Tuesday, October 1, 2019

"Almost Famous" (As A) Guide For College First Years

Cameron Crowe’s autobiographical film Almost Famous, which turns 20 next year, is a regular part of my English Comp course for Tennessee freshman each Fall. It’s also my premise that first-year college students can learn a lot from the film’s protagonist William Miller, both for my English 1010 class and its profile assignment in particular, but also for the college and professional experience in general.

Here is a short guide to why we might want our students to emulate young William, the aspiring rock writer. 

He Nerds Out About Everything - William’s nerdiness shows up in strange ways, such as debating the merits of David Bowie and Lou Reed with Lester Bangs or in the spelling of a curse word that his sister purposefully mispronounces.

He Respects His Home Influences - Both his mother’s quirky wisdom and his sister’s coolness, especially with the rite of passage of passing on albums, greatly help William’s formation.

He Works At His Passion - go off and be a lawyer? No! Rock writing is William’s passion and calling, and he will follow his muse.

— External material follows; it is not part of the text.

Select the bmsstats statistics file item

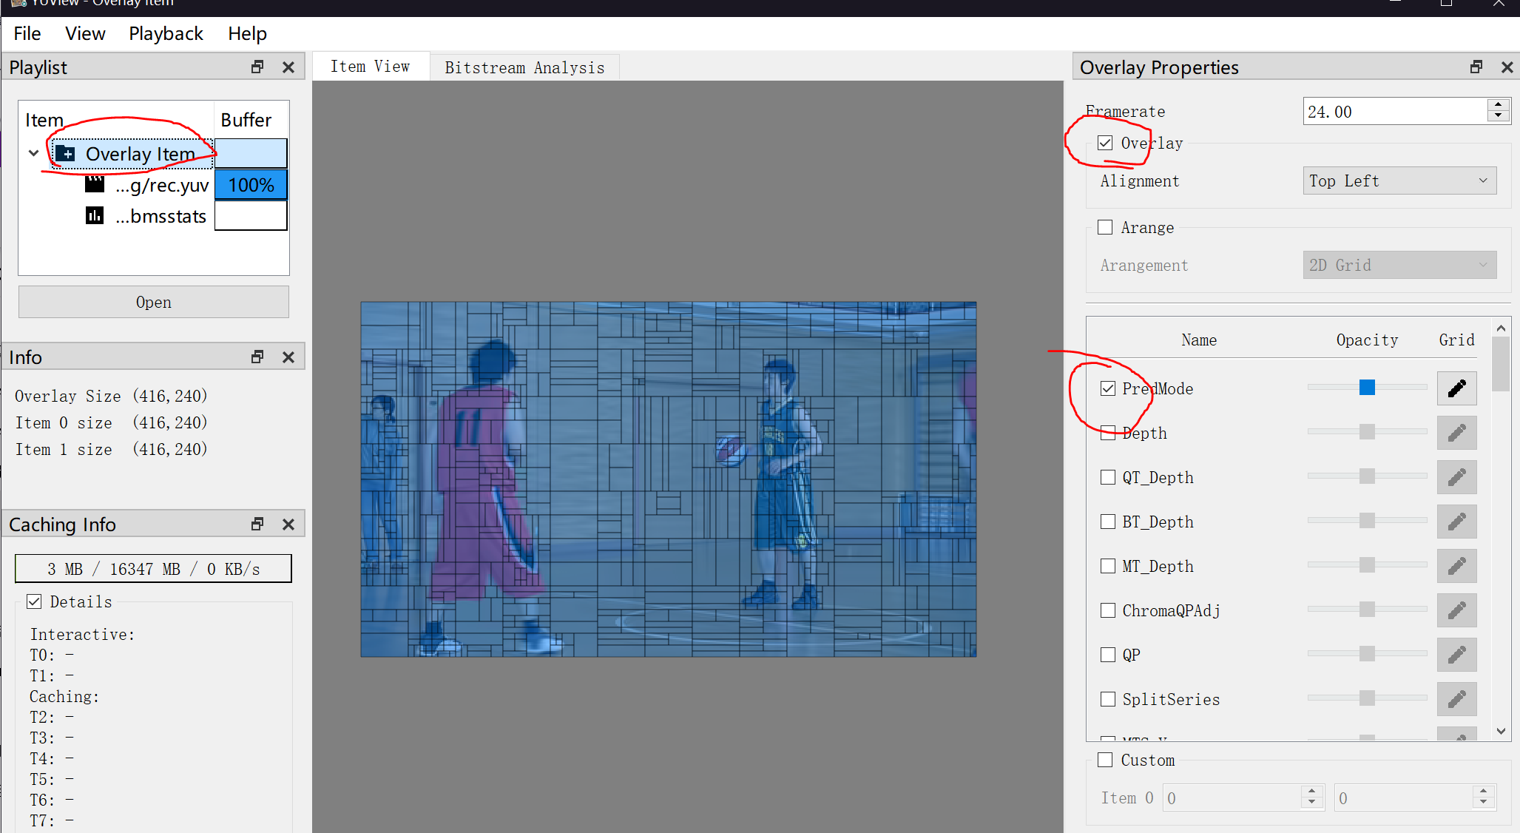[160, 216]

We all need to remember this in choosing our profile topics. Pick a person that we truly admire who is doing what they love.

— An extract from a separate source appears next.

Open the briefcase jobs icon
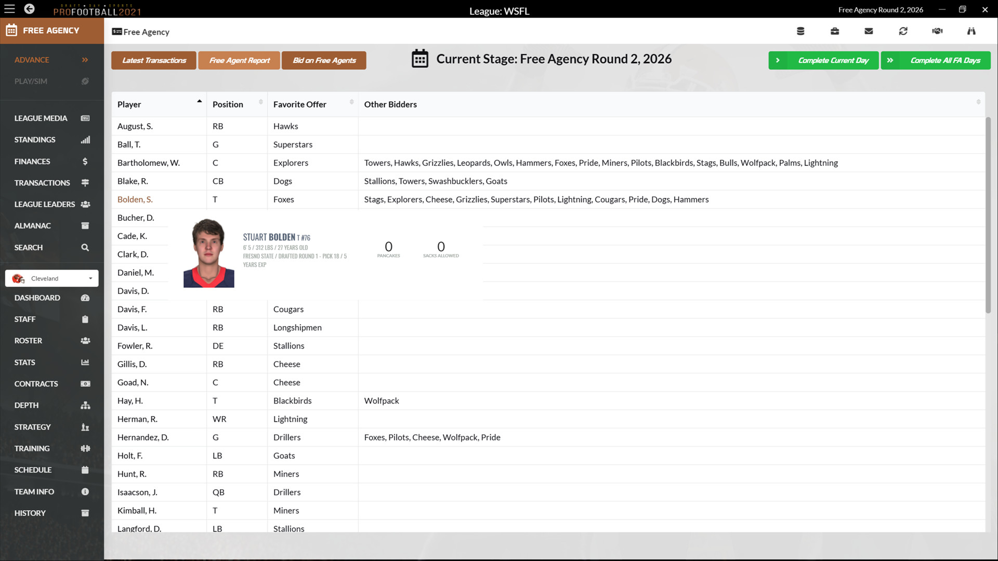The height and width of the screenshot is (561, 998). click(x=835, y=31)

He Takes Notes Everywhere - William is that guy. He is taking notes when having lunch with Lester Bangs. He is taking notes on the setlist while Stillwater rocks out, despite Penny’s dismissive glance. He takes excellent notes (okay sometimes yes, sometimes no) throughout the traveling and following-the-band experience. He never forgets that he is a rock journalist, the one they call “the enemy.” 

He Seeks Out A Mentor - William learns from the best in his field, from Lester Bangs, who is alternately goofy, awkward, uncomfortable, single, approaching middle-aged, utterly uncool, truly eloquent and opinionated about their shared loving topic of all things rock.

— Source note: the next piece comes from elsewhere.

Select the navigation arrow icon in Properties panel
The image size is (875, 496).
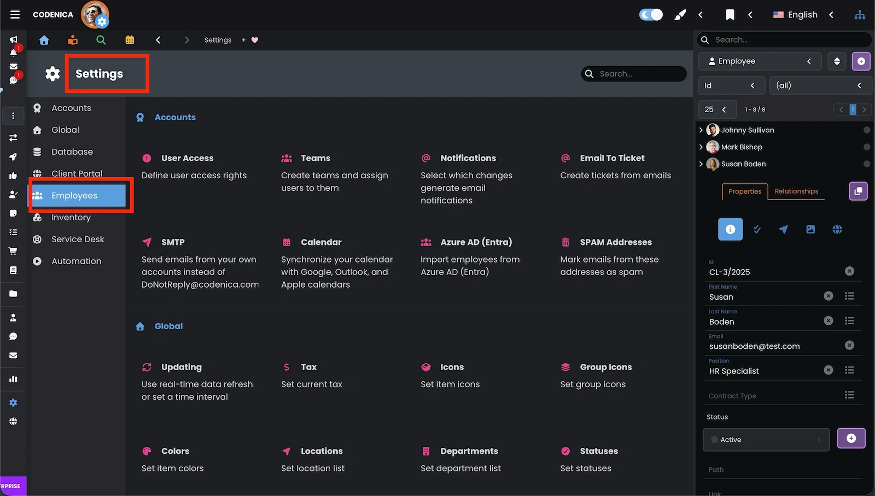(x=784, y=229)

He Knows His Topic - William strives to know everything about his topic, the band Stillwater, even before he gets the gig to write about them. Strive to learn about all your topics with that kind of drive and curiosity.

William Flatters His Interview Subject As Part Of His Ask - Meeting Stillwater at the Backstage Door, he flatters them sincerely and intelligently. This is key to any big ask. Learn to flattter, when sincere and appropriate, your professors and classmates. Professionalism can mean building-up your colleagues.
For a more critical perspective on Almost Famous, with a corrective about some of the creepy gender and sex issues, but with an abiding love for the film, I strongly advise folks to check out the I Hate It But I Love It - podcast episode about Almost Famous.